### PROVIDED PASSAGE
########

In H1 2020, the Company received timely repayments of loans previously granted, in the amount of PLN 28,336 thousand, including PLN 6,000 thousand from Grupa Azoty Zakłady Chemiczne Police S.A. and PLN 22,336 thousand from Grupa Azoty Zakłady Azotowe Kędzierzyn S.A. (2019: PLN 46,982 thousand, including PLN 6,000 thousand from Grupa Azoty Zakłady Chemiczne Police S.A. and PLN 40,982 thousand from Grupa Azoty Zakłady Azotowe Kędzierzyn S.A.).
After the reporting date, the Company and its subsidiary Grupa Azoty Zakłady Chemiczne Police S.A. disbursed to Grupa Azoty POLYOLEFINS tranches of long-term loans totalling PLN 509.1m, of which PLN 469.9m was disbursed on August 26th 2020 to refinance Grupa Azoty POLYOLEFINS' liabilities towards Grupa Azoty S.A. under the cash pooling facility. On that date, Grupa Azoty POLYOLEFINS was excluded from the Grupa Azoty Group's cash pooling arrangement.
As at June 30th 2020, the Company presented cash provided to other Group companies participating in the cash pooling services as cash equivalents of PLN 1,169,390 thousand, whereas cash received by the Company from other Group companies is presented as short-term borrowings of PLN 1,176,027 thousand as at June 30th 2020.

########

### INSTRUCTION 1
Please say whether each statement agrees with the passage on loans, answering yes or no and quoting the deciding words. (a) In H1 2020 the Company received PLN 6,000 thousand from Grupa Azoty Zakłady Chemiczne Police S.A. (b) Grupa Azoty POLYOLEFINS remained in the Grupa Azoty Group's cash pooling arrangement after August 26th 2020. (c) Cash the Company received from other Group companies is presented as cash equivalents.
### INSTRUCTION 2
List every monetary amount in the first sentence of the passage on loans, in the order they appear.

### DATA EXTRACT
########

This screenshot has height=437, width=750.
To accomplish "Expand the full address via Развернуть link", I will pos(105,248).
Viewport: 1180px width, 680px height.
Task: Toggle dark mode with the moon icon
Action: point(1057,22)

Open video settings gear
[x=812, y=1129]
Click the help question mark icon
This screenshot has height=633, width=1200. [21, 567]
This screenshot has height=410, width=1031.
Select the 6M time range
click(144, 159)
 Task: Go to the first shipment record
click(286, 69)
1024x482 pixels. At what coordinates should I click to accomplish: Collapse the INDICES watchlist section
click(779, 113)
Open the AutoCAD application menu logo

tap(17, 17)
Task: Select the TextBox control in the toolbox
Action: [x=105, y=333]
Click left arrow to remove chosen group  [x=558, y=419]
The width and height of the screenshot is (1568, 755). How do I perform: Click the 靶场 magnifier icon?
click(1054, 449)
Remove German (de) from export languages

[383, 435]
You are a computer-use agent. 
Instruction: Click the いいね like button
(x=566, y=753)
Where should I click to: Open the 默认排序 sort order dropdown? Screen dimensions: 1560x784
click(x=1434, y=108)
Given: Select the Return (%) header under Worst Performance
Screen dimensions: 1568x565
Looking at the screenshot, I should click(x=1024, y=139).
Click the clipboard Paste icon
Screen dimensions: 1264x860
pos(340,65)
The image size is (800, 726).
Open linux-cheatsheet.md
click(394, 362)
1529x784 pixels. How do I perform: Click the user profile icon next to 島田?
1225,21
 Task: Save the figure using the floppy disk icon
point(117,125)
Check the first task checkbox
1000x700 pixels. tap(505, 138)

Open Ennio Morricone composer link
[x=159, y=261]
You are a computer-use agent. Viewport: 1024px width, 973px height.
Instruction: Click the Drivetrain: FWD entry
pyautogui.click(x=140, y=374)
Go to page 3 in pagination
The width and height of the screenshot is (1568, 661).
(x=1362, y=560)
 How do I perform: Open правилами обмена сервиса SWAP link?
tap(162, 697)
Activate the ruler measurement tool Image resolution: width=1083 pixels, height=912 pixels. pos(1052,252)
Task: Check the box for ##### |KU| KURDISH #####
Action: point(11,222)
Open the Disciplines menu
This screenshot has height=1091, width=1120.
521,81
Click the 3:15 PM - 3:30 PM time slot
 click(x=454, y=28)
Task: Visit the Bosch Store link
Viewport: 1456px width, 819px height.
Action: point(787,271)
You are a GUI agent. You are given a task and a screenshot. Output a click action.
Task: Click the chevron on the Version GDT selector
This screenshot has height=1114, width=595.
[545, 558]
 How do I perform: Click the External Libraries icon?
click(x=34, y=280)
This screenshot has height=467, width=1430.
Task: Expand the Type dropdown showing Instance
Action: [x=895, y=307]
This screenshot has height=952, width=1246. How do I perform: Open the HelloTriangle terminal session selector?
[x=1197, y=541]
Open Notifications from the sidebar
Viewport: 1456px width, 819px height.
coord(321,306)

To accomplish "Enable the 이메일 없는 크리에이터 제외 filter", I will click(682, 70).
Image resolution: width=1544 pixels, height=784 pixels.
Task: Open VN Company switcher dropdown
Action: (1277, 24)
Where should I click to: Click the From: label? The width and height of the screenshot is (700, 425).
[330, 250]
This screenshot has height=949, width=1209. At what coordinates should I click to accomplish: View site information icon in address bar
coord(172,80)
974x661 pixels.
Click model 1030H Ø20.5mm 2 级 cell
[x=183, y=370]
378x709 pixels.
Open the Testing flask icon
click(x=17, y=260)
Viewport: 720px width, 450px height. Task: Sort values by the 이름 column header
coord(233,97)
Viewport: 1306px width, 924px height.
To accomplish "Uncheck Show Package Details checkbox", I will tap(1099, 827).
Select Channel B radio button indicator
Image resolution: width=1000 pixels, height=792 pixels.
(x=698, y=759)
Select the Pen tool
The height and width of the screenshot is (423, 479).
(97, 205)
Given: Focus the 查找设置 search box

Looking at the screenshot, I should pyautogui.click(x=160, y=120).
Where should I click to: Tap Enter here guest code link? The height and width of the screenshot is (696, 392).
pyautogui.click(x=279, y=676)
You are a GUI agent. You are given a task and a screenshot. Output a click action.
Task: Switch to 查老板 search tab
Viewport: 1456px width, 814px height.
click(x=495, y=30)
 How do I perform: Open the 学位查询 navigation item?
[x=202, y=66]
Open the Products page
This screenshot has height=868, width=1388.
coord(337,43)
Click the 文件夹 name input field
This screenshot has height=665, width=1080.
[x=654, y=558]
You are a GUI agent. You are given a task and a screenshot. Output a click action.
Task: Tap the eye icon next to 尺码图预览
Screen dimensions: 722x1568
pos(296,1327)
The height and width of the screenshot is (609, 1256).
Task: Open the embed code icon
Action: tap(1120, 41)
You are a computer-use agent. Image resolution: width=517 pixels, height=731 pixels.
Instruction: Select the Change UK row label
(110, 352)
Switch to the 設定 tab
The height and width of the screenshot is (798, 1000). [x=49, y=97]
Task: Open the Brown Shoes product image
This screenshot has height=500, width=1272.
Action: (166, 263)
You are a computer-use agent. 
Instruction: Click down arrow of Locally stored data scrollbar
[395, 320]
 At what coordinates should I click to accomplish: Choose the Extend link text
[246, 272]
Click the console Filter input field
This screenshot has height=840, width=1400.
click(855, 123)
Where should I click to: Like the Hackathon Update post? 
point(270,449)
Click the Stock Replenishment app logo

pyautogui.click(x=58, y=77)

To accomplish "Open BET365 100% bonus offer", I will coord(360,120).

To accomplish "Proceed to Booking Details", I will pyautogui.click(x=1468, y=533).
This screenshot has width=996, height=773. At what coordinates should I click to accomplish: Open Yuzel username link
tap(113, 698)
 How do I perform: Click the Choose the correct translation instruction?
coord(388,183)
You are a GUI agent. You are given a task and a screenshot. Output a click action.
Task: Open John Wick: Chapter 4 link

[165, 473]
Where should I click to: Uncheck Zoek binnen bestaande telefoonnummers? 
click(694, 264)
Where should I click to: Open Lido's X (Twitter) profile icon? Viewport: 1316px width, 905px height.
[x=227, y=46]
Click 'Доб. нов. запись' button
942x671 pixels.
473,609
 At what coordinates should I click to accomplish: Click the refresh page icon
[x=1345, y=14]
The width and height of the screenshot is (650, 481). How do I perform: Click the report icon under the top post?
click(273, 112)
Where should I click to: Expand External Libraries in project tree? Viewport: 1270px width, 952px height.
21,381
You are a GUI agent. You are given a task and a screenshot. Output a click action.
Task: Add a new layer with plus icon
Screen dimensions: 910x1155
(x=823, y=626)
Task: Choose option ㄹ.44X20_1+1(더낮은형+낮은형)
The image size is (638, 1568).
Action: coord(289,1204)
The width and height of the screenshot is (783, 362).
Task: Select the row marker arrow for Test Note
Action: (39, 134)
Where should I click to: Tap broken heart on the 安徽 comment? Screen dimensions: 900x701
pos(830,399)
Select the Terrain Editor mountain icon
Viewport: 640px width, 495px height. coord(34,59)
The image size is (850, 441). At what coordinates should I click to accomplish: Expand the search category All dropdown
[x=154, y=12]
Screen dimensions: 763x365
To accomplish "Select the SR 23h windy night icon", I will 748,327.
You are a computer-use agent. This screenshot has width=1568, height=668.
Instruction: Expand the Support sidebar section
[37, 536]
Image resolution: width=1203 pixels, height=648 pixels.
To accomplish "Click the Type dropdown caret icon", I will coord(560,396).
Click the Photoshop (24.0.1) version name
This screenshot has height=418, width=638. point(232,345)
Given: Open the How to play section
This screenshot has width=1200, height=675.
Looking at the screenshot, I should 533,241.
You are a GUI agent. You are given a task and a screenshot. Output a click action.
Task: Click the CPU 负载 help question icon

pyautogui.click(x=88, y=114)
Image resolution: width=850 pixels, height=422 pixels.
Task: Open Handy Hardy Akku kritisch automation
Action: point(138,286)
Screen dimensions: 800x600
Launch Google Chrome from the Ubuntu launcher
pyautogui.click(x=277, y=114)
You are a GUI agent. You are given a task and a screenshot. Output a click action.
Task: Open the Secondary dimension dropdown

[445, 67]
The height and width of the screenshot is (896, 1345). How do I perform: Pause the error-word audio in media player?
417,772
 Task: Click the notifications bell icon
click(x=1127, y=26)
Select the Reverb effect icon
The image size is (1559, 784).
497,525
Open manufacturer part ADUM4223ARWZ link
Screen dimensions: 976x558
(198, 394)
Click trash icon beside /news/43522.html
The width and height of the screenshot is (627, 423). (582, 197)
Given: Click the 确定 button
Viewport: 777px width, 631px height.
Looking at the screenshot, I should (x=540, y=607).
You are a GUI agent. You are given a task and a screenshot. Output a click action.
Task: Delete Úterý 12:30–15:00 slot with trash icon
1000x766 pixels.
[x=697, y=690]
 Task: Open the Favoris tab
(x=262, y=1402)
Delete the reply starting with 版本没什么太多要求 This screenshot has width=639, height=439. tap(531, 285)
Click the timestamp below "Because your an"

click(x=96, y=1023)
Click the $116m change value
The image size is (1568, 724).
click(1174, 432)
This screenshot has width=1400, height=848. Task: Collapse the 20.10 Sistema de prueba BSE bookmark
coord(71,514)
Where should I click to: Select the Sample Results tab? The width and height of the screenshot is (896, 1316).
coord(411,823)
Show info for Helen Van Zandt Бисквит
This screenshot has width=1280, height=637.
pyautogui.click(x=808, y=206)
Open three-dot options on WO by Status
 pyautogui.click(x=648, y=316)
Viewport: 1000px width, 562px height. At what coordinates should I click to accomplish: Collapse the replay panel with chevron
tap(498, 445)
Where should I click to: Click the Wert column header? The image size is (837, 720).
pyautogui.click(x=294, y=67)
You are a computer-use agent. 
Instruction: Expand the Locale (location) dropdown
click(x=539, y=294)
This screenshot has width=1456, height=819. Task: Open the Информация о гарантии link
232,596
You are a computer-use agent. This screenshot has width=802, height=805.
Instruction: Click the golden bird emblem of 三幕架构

########

### REPLY 1
(a) Yes: "including PLN 6,000 thousand from Grupa Azoty Zakłady Chemiczne Police S.A."
(b) No: "On that date, Grupa Azoty POLYOLEFINS was excluded from the Grupa Azoty Group's cash pooling arrangement."
(c) No: "cash received by the Company from other Group companies is presented as short-term borrowings of PLN 1,176,027 thousand"

### REPLY 2
- PLN 28,336 thousand
- PLN 6,000 thousand
- PLN 22,336 thousand
- PLN 46,982 thousand
- PLN 6,000 thousand
- PLN 40,982 thousand